Barry Hands

Personal information
- Full name: Barry Onslow Hands
- Born: 26 September 1916 Moseley, Warwickshire, England
- Died: 1 July 1984 (aged 67) Birmingham, Warwickshire, England
- Batting: Left-handed
- Bowling: Right-arm off break
- Relations: William Hands (uncle)

Domestic team information
- 1946–1947: Warwickshire

Career statistics
| Competition | First-class |
| Matches | 3 |
| Runs scored | 13 |
| Batting average | 6.50 |
| 100s/50s | –/– |
| Top score | 9 |
| Balls bowled | 296 |
| Wickets | 4 |
| Bowling average | 34.25 |
| 5 wickets in innings | – |
| 10 wickets in match | – |
| Best bowling | 3/76 |
| Catches/stumpings | –/– |
- Source: Cricinfo, 30 December 2011

= Barry Hands =

English cricketer

Barry Onslow Hands (26 September 1916 - 1 July 1984) was an English cricketer. Hands was a left-handed batsman who bowled right-arm off break. He was born at Moseley, Warwickshire.

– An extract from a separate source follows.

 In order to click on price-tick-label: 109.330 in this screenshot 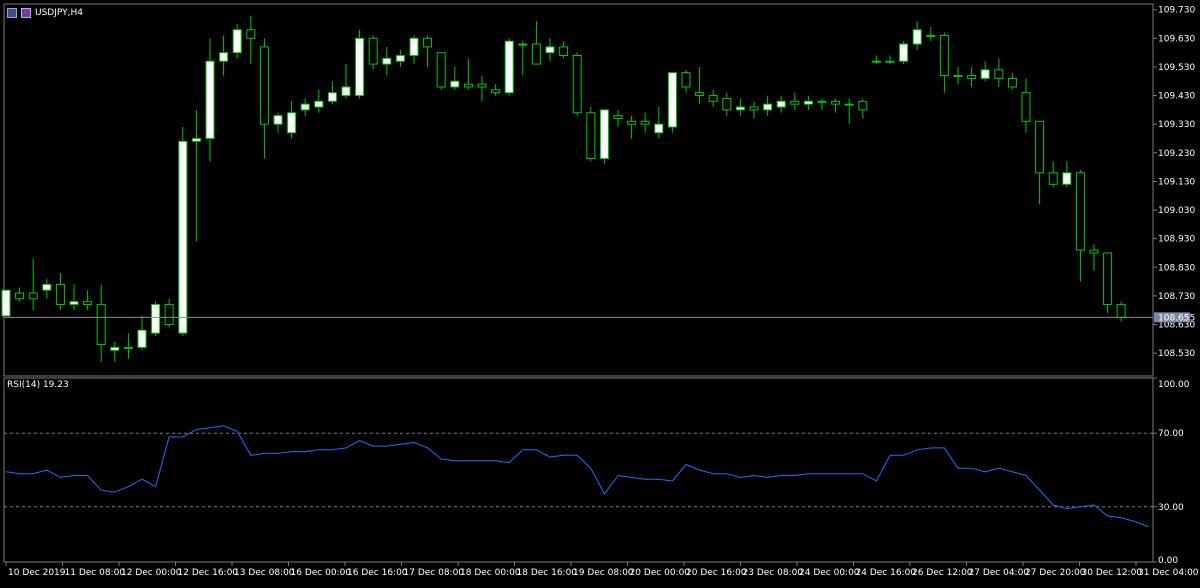, I will do `click(1176, 125)`.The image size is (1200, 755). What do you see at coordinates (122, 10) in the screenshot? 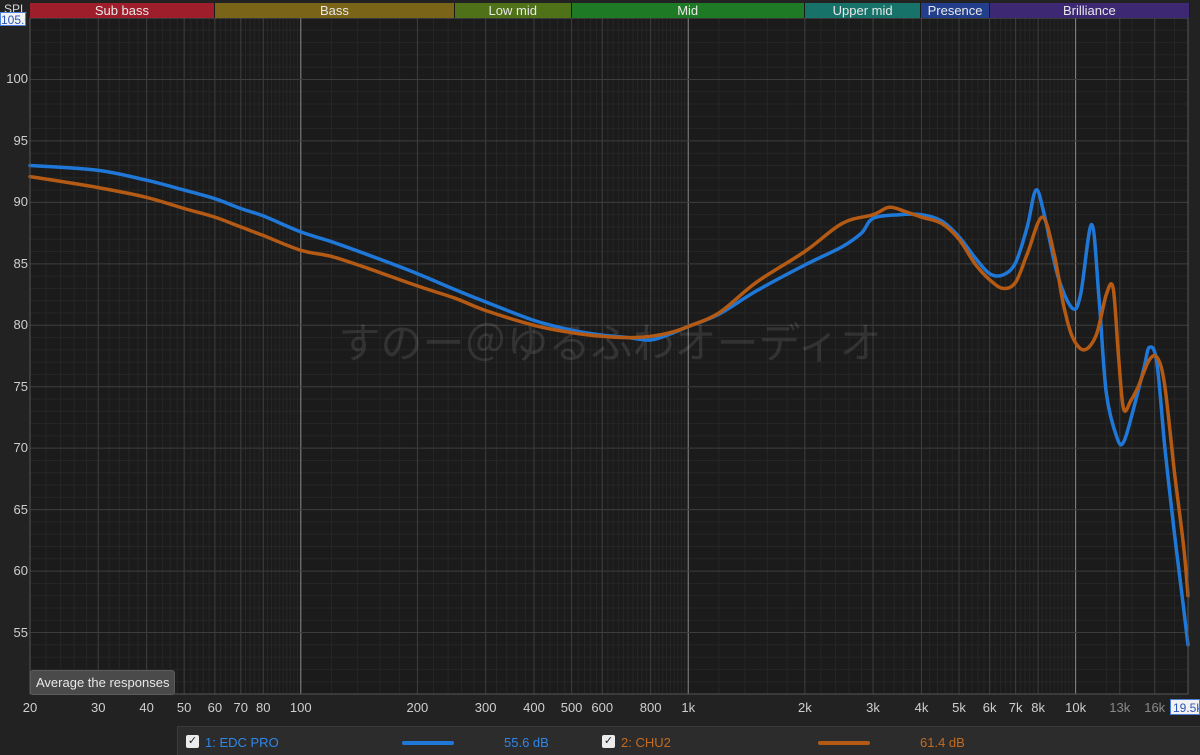
I see `band-sub-bass: Sub bass` at bounding box center [122, 10].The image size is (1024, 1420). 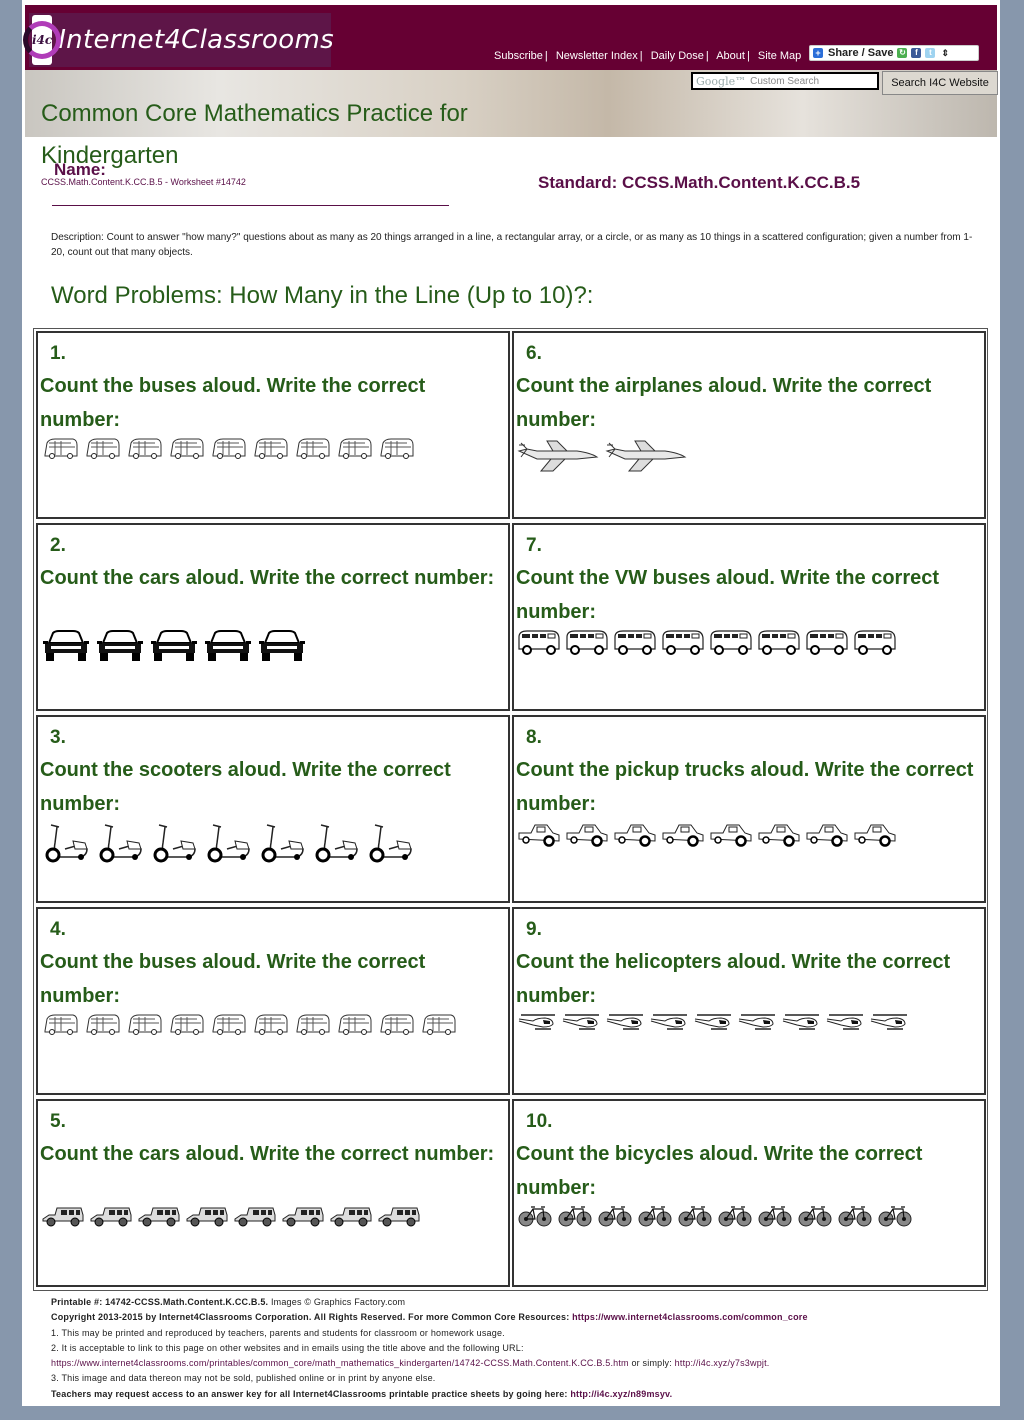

Hands made his first-class debut for Warwickshire against Leicestershire at Kirkby Road, Barnwell in the 1946 County Championship. He made two further first-class appearances for the county in the 1947 County Championship against Glamorgan at St. Helen's, Swansea, and Hampshire at the County Ground, Southampton. In his three first-class matches, Hands took a total of 4 wickets at an average of 34.25, with best figures of 3/76. With the bat, he scored 13 runs at a batting average of 6.50, with a high score of 9.

He died at Birmingham, Warwickshire on 1 July 1984. His uncle, William Hands, also played first-class cricket for Warwickshire.